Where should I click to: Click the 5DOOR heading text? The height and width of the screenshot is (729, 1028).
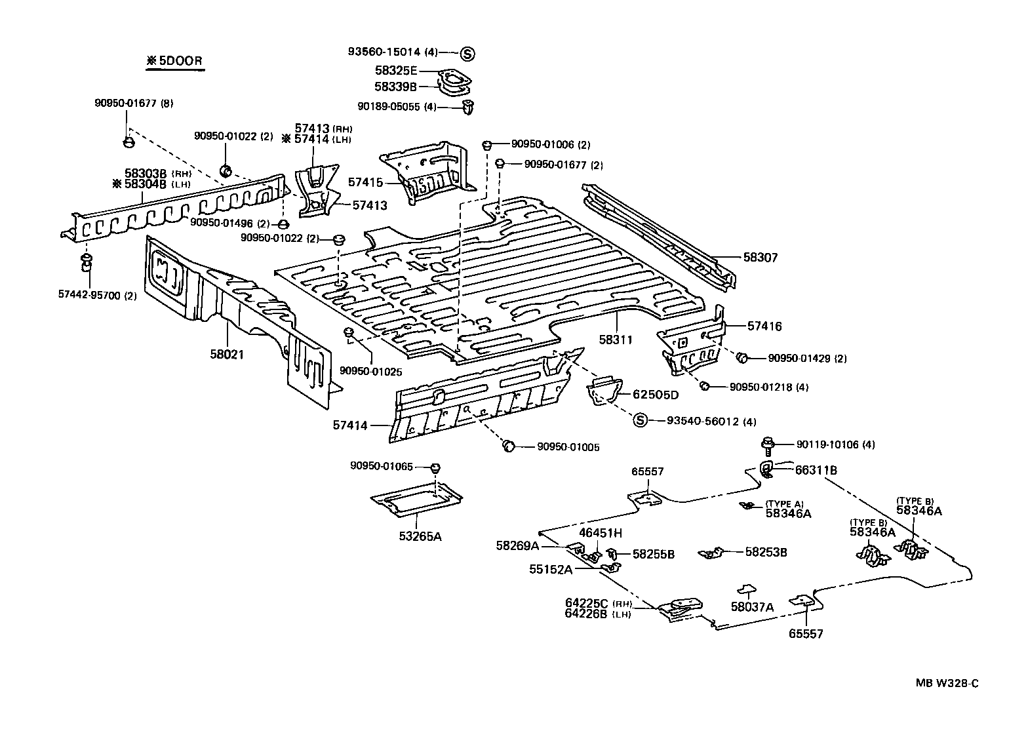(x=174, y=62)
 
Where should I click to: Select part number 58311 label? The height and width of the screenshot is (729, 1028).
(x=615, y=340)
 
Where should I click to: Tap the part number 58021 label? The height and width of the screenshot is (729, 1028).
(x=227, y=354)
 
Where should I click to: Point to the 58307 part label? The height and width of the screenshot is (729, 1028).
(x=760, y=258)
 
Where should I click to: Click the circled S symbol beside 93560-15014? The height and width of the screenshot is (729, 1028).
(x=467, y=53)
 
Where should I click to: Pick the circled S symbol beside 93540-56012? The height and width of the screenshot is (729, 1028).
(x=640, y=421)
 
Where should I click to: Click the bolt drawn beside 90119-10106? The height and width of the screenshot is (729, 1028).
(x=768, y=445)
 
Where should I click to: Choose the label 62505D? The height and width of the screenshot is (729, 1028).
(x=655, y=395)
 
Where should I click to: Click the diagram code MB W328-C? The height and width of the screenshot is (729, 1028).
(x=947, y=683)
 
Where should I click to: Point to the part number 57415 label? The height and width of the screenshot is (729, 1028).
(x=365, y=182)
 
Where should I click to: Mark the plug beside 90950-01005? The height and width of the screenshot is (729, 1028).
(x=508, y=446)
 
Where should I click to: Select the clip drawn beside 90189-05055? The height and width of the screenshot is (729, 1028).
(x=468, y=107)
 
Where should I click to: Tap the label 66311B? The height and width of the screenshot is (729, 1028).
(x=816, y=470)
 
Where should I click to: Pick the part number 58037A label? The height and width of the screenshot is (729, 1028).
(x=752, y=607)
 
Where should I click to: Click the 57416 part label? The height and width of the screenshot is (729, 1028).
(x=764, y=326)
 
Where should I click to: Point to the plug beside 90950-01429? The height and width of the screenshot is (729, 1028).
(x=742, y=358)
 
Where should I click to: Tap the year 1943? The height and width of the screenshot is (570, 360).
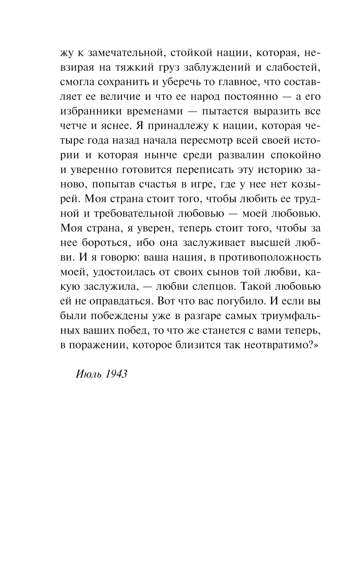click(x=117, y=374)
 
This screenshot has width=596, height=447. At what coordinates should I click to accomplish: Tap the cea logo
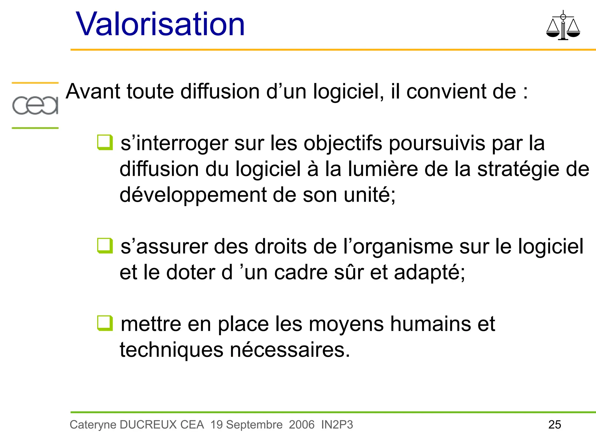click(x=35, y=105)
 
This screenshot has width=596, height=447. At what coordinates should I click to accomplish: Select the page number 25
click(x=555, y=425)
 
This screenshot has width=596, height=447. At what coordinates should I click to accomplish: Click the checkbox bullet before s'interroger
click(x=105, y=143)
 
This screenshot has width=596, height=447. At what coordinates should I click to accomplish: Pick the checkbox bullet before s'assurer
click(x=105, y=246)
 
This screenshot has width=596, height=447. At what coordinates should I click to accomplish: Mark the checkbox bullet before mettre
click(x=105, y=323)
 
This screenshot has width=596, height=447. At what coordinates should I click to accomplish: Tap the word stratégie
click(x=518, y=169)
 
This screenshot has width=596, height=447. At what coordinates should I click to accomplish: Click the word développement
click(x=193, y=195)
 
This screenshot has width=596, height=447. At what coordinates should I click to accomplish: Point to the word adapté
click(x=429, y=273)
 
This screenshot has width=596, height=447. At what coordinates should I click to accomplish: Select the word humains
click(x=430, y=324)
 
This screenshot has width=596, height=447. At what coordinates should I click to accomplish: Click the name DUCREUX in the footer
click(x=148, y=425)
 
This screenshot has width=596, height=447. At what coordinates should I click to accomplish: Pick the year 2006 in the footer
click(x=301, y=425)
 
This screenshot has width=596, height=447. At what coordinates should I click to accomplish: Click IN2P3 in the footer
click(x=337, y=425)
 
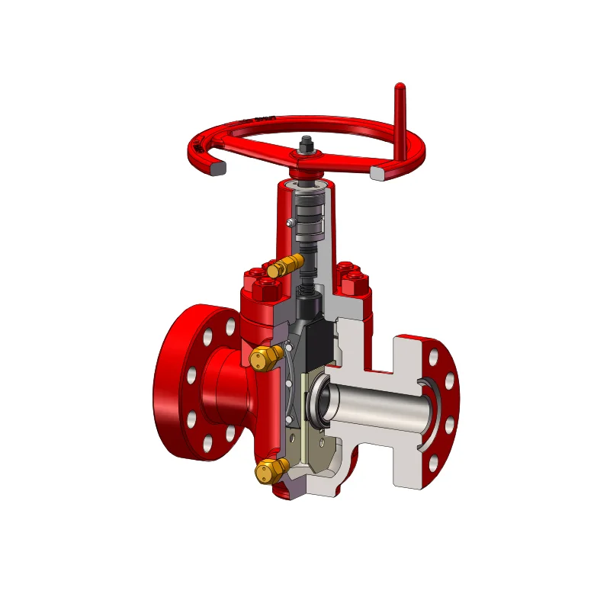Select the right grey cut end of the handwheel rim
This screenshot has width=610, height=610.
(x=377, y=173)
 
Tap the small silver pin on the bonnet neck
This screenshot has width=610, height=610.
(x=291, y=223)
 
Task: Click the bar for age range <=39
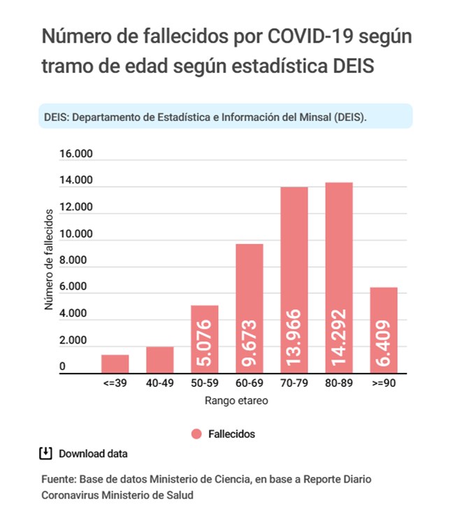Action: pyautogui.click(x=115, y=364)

## [Exercise prompt]
Please write out, word for word, the stretch of the items from the line containing "Where should I click to: Select part" through the line containing "(x=227, y=354)", both lines included, and nothing else.

## [Task result]
Where should I click to: Select part number 58311 label? The height and width of the screenshot is (729, 1028).
(x=615, y=340)
 
Where should I click to: Tap the part number 58021 label? The height and width of the screenshot is (729, 1028).
(x=227, y=354)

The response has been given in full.